§ Цель задания
Изложите в двух предложениях главное из текста о стихах Сергея Донбая.

§ Приведённый текст
┄┄┄┄┄┄┄┄┄┄
Свидетельство о регистрации средства массовой информации Эл № ФС77-47356 выдано от 16 ноября 2011 г. Федеральной службой по надзору в сфере связи, информационных технологий и массовых коммуникаций (Роскомнадзор)

Читальный зал

национальный проект сбережения
русской литературы

Союз писателей XXI века
Издательство Евгения Степанова
«Вест-Консалтинг»

СЕРГЕЙ ДОНБАЙ


“МЫ ПУТНИКИ ИЗ ДЕТСТВА, ИЗ ПРИРОДЫ...”


У Сергея Донбая очень странный поэтический голос. Можно найти сюжеты у разных авторов, в самом общем виде похожие на его истории, но всякий раз, когда обнаруживаешь близость деталей, понимаешь, что стихи Донбая — феномен, рождённый временем, социальной средой, человеческой повадкой автора и только в последнюю очередь — литературой. И вот здесь совершенно точно возникает ошибка: литература участвует в его лирике властно и последовательно, но почти всегда принимает какой-то другой облик — шуточный, пустяковый, очевидно житейский, но только не серьёзный, не пророческий, не затаённо доверительный.
У Донбая нет распространённого сегодня литературного судейства, он не годится на роль строгого наблюдателя, стоящего на краю вселенской чаши и изрекающего оценки. Поэт — одновременно вне событий и внутри происходящего. И это обстоятельство скрывает классическую литературную подкладку его стихотворений и сообщает интонации поразительную самобытность. В лирическом повествовании у Сергея Донбая постоянно проскальзывает какая-то сбивчивая присказка, что делает авторскую речь теплее, располагает читателя к рассказчику. Это доверительность сказок, а не интимность интеллигентской рефлексии.
Такая речевая походка позволяет ему удивительно легко сочетать приподнятые движения ума с деталями приземлёнными, бытовыми, порой натуралистически точными. И попутно дописывать картину, занимающую его сердце, углубляя пространство и расширяя панораму.

Пела свободно и жадно,
Перезабыв обо всём.
Так утоляется жажда
Ртом и лицом под дождём!
Песенка, веточка, птица!
Сжат добела кулачок.
То ли от счастья искрится,
То ли слезинкой — зрачок...
┄┄┄┄┄┄┄┄┄┄
§ Представленные данные
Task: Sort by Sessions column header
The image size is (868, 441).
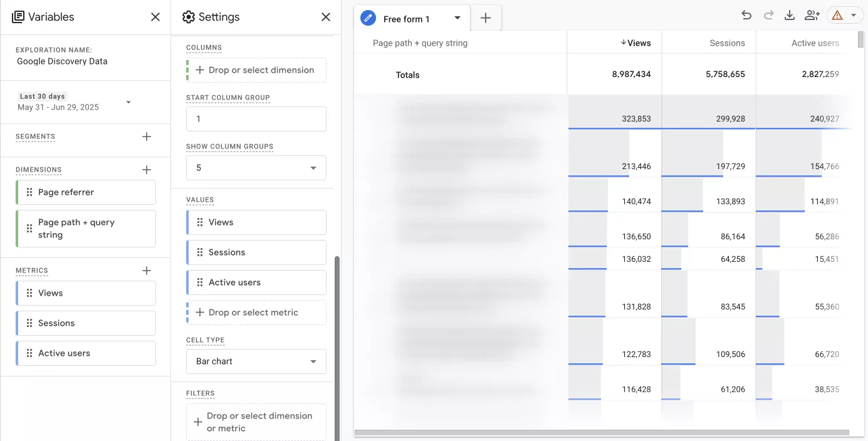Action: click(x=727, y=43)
┄┄┄┄┄┄┄┄┄┄
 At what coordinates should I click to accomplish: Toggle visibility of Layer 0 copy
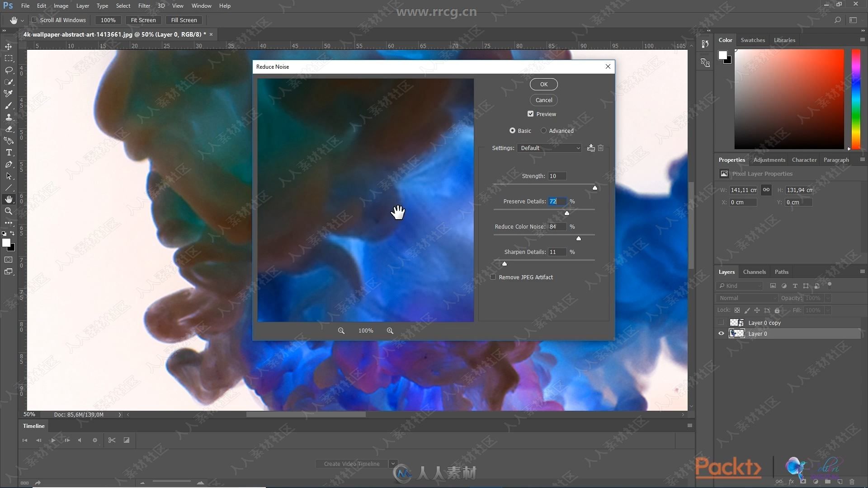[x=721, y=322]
┄┄┄┄┄┄┄┄┄┄
§ Решение задания
Стихи Сергея Донбая — феномен, рождённый временем, социальной средой и человеческой повадкой автора, а литература участвует в них властно, но почти всегда в шуточном, пустяковом или житейском облике. Поэт не берёт на себя роль строгого судьи и находится одновременно вне событий и внутри происходящего, а сбивчивая присказка придаёт его речи сказочную доверительность и позволяет легко сочетать приподнятые движения ума с приземлёнными бытовыми деталями.